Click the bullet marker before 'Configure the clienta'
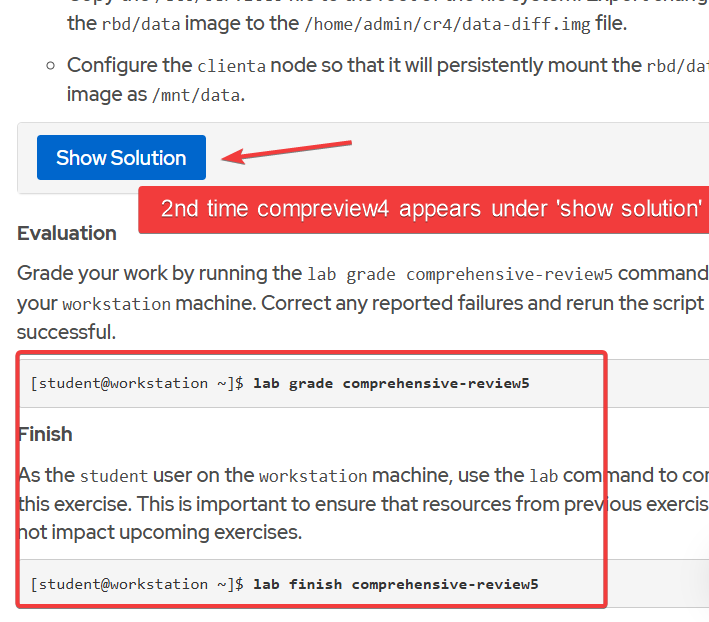Viewport: 709px width, 622px height. point(50,66)
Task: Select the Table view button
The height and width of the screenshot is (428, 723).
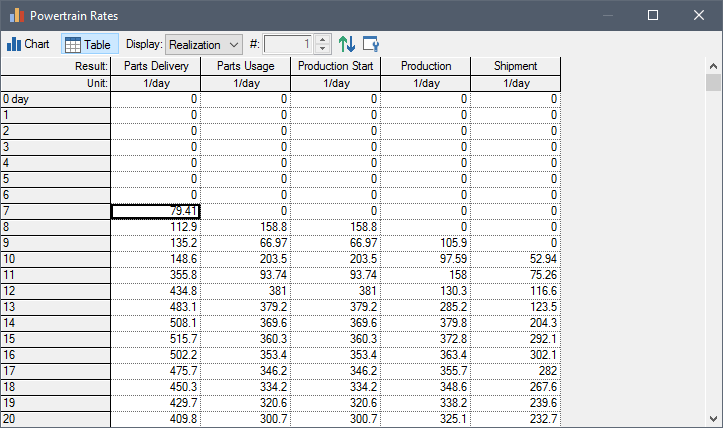Action: point(89,44)
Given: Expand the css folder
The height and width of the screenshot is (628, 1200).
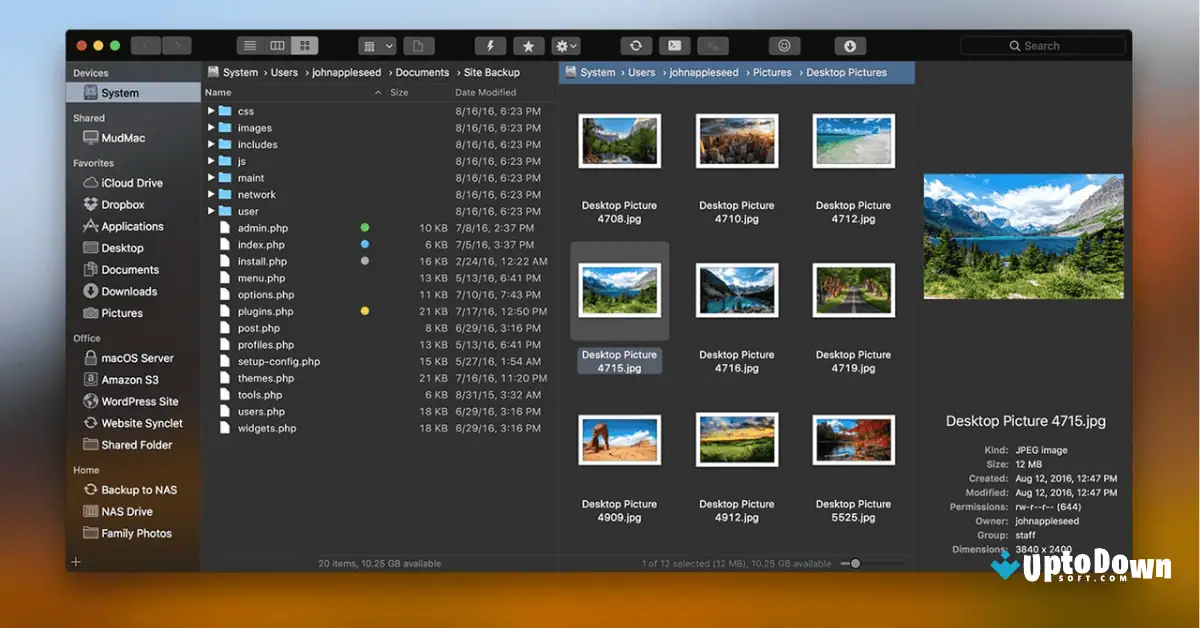Looking at the screenshot, I should [211, 111].
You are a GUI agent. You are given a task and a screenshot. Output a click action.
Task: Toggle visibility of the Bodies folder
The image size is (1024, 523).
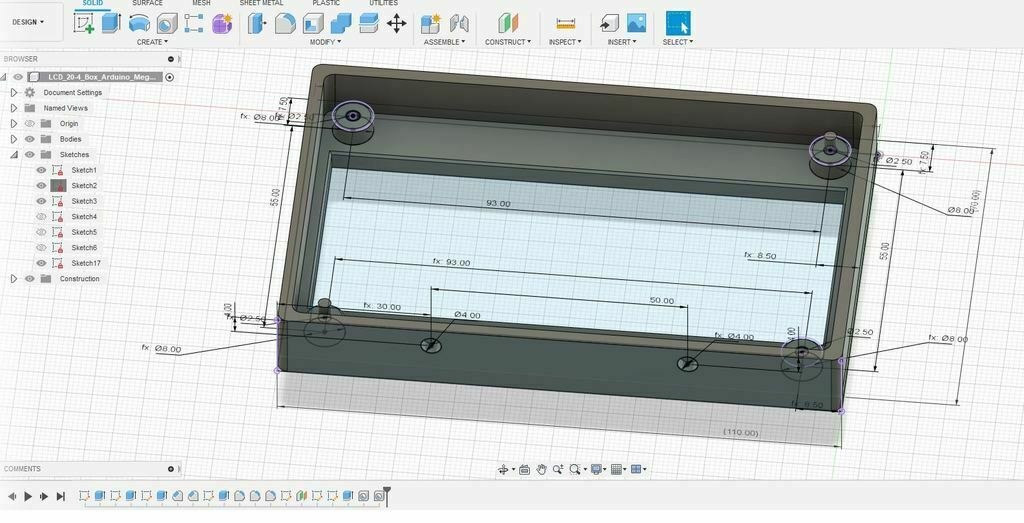pos(30,139)
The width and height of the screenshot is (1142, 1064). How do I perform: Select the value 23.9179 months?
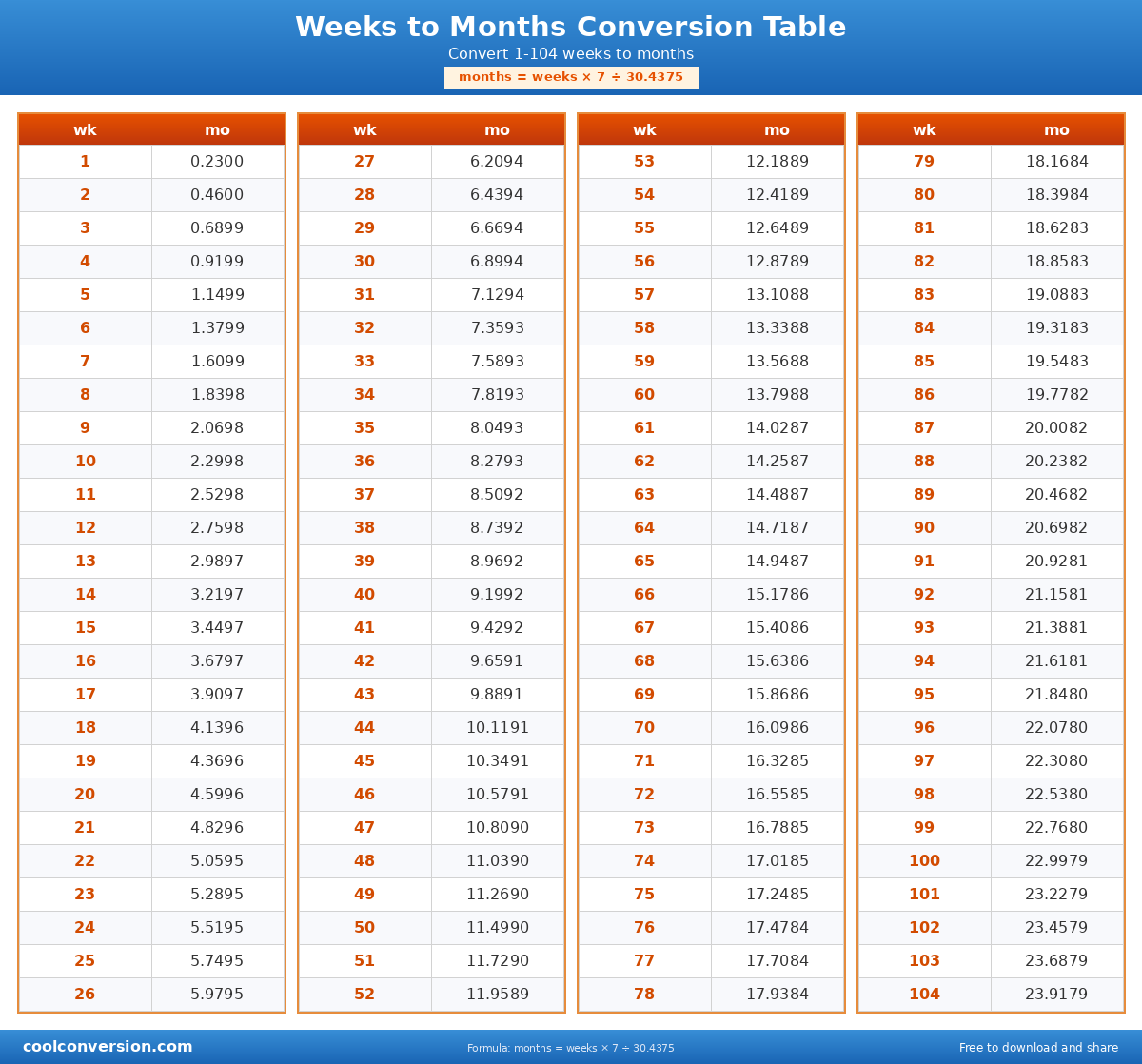(x=1056, y=995)
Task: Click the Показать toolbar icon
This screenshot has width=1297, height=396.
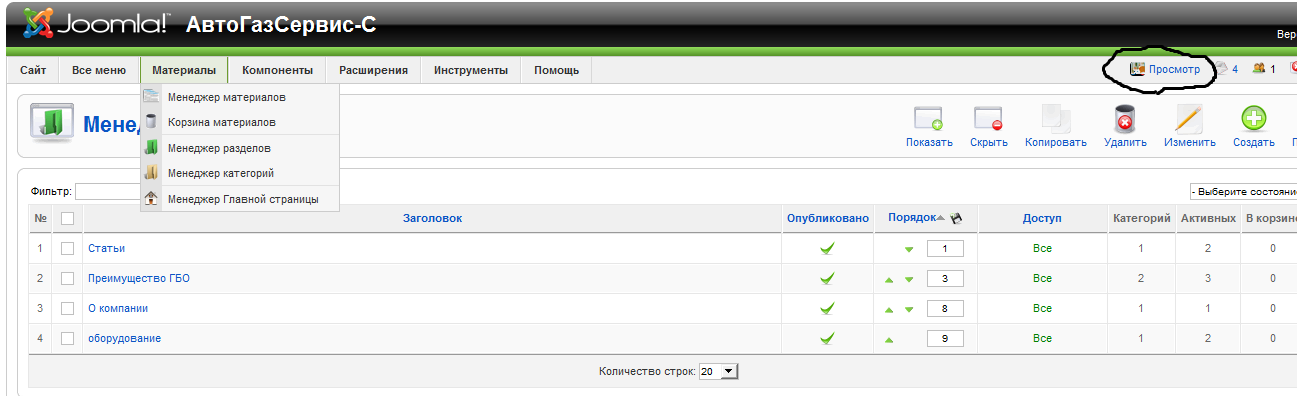Action: point(929,119)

EXERCISE DIRECTIONS: Each entry is to be transcribed verbatim, and any picture in it is to be skipped.

EXPECTED ANSWER:
Click the bullet marker before 'Configure the clienta'
Viewport: 709px width, 622px height. point(50,66)
Task: Select the Table view button
The height and width of the screenshot is (428, 723).
Action: point(89,44)
Given: Expand the css folder
The height and width of the screenshot is (628, 1200).
Looking at the screenshot, I should [211, 111].
You are a GUI agent. You are given a task and a screenshot. Output a click action.
Task: Toggle visibility of the Bodies folder
The image size is (1024, 523).
pos(30,139)
The width and height of the screenshot is (1142, 1064). How do I perform: Select the value 23.9179 months?
(x=1056, y=995)
Task: Click the Показать toolbar icon
This screenshot has width=1297, height=396.
Action: point(929,119)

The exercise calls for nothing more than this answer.